What are our options if we are off the main sewerage system?
With all these options we must bear in mind that the regulations in Spain are increasingly strict and the authorities may want to have a great deal of detail about the drainage arrangements. In all cases the appropriate solution will be limited by the characteristics of your site and the local climate.
The common answer for remote properties has been a septic tank with a soakaway. But it’s widely acknowledged, especially by those living downstream of such installations, that they don’t work. Percolation alone on anything but the most suitable of soil and subsoil conditions is doomed to failure and localized contamination.
On Site Biological Sewage Treatment system
A newer solution is an on-site sewage treatment system. These work on the same principles as the municipal version but on a domestic scale. They are designed to exploit natural biological processes in a confined space ie natural organisms to do the work of breaking down the sewage into water and solids. This simple process stops the waste from becoming anaerobic which would suffocate microbial action that helps break the solid matter into harmless water and sediment.
The drawback is that they need power to run air pumps to oxygenate the waste water within a plastic or concrete tank. Without the natural microbial activity the faeces would become a putrid sticky and toxic mess.
While the treatment afforded to the waste water by these package systems is quite acceptable, if sustainability is your aim, both the long term energy consumption of the pumps, and the high embedded energy of such systems, are a downside especially in times of power shortages or pump failures.
If you want to avoid the use of electric pumps consider installing a constructed wetland or a reed bed system.
Reed Bed Systems
Such systems use living plants and microbes to perform the same function that pumps and forced air do in a sewage treatment plant but without the need for any power supply. Nature provides this with sunshine that makes the plants grow. The plants use the nutrients from the sludge and the water. They are also very useful for wildlife and can attract a host of wetland flora and fauna.
They do require both careful design and attentive on-going management and will only be suitable in circumstances that allow the reed bed to stay wet even in the summer but they can be designed in conjunction with grey water systems to take advantage of outflow from kitchen and bathroom. This means you would need to be careful in your choice of cleaning products.
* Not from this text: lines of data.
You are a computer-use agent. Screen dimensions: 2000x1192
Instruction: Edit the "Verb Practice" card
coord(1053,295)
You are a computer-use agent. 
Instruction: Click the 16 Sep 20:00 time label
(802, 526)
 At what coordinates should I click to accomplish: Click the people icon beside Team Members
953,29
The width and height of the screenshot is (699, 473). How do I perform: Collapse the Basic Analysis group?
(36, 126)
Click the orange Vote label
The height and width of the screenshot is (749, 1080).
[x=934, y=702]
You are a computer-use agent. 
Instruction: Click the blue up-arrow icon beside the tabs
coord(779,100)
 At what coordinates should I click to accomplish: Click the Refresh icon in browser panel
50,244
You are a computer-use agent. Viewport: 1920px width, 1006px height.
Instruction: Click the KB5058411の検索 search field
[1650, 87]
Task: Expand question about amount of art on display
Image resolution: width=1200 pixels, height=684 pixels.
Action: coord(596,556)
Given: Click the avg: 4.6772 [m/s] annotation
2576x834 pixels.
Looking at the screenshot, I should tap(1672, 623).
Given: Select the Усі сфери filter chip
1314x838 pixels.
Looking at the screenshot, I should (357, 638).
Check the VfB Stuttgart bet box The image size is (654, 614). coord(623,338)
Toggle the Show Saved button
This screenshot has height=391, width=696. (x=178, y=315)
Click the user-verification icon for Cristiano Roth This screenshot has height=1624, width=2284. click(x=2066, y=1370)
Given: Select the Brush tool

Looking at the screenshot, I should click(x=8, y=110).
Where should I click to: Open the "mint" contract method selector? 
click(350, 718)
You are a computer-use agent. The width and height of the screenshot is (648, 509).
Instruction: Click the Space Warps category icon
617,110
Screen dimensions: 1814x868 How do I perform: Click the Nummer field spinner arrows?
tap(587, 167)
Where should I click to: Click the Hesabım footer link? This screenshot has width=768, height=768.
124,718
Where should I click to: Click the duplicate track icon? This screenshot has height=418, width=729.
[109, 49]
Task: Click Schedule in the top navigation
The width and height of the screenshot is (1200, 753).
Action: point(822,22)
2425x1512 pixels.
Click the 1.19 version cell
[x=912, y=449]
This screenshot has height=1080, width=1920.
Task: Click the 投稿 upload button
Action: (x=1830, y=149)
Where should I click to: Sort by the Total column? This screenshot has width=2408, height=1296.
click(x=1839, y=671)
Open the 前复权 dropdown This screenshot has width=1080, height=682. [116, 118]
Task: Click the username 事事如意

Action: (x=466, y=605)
The most common uses of horizontal flow reed bed systems are in a secondary treatment function, to augment primary treatment of sewage provided via a septic tank and as tertiary treatment subsequent to a package sewage treatment plant.
Vertical reed bed systems can be more effective in reducing contaminant levels and eliminating smells than horizontal flow reed beds. By their design they occupy a smaller space and can cope with much stronger effluents. Single stage vertical reed bed when properly designed can be used for the full treatment of domestic sewage black and grey water.
Reed beds can replace the soakaway fields that would normally be used in conjunction with a septic tank system. Therefore anyone with such a system already installed could trace and intercept the outflow pipes and install a reed bed in line to carry out further treatment to the outflow. This will greatly improve the underground water quality near the property. The septic tank will continue to perform the first settlement stage.
Constructed wetlands are designed and built in a similar way to natural wetlands. They consist of one or more shallow depressions or cells built into the ground with level bottoms so that the flow of water can be controlled within the cells and from cell to cell. Roots and stems of the wetland plants form a dense mat where biological and physical processes occur to treat waste water. These work particularly well for low strength effluents or effluents that have undergone some form of pretreatment.
Vortex Separator for Pre Treatment
If you want to lower the burden on your septic tank / treatment system / reed bed then a vortex separator could be used. It separates the faeces from the sewer water, which are then composted in a chamber, while the flush water and urine continue to the septic tank or reed bed. The cleaner waste water results in improved discharge quality or smaller treatment area.
This type of system is very handy where you want to recoup the nutrients in the faecal matter but still use a flush toilet in your home. It does not require any electricity to operate.
Another approach might be to consider a dry composting toilet. This would also cut down on your water consumption as there is no flushing needed with such systems. The waste can be mixed with sawdust, coconut coir, peat moss to support aerobic processing, absorb liquids, and to reduce the odor. The decomposition process is generally faster than the anaerobic decomposition used in wet sewage treatment systems. The liquids drain into your blackwater system.
There are many ways of achieving a composting toilet with a number of off the shelf loos available. Commercial systems provide methods of ventilation that move air from the room, through the waste container, and out a vertical pipe, venting above the enclosure roof. This air movement (via convection or fan forced) will vent carbon dioxide and odors.
Author: John Wolfendale
Bio: John is a founder of Eco Vida and is passionate about bringing modern design and construction practices to Spain. He believes a home which is warm in winter and cool in summer is largely a matter of design and selective use of materials. He is British and a Chartered Surveyor with 19 years experience living and working in Spain.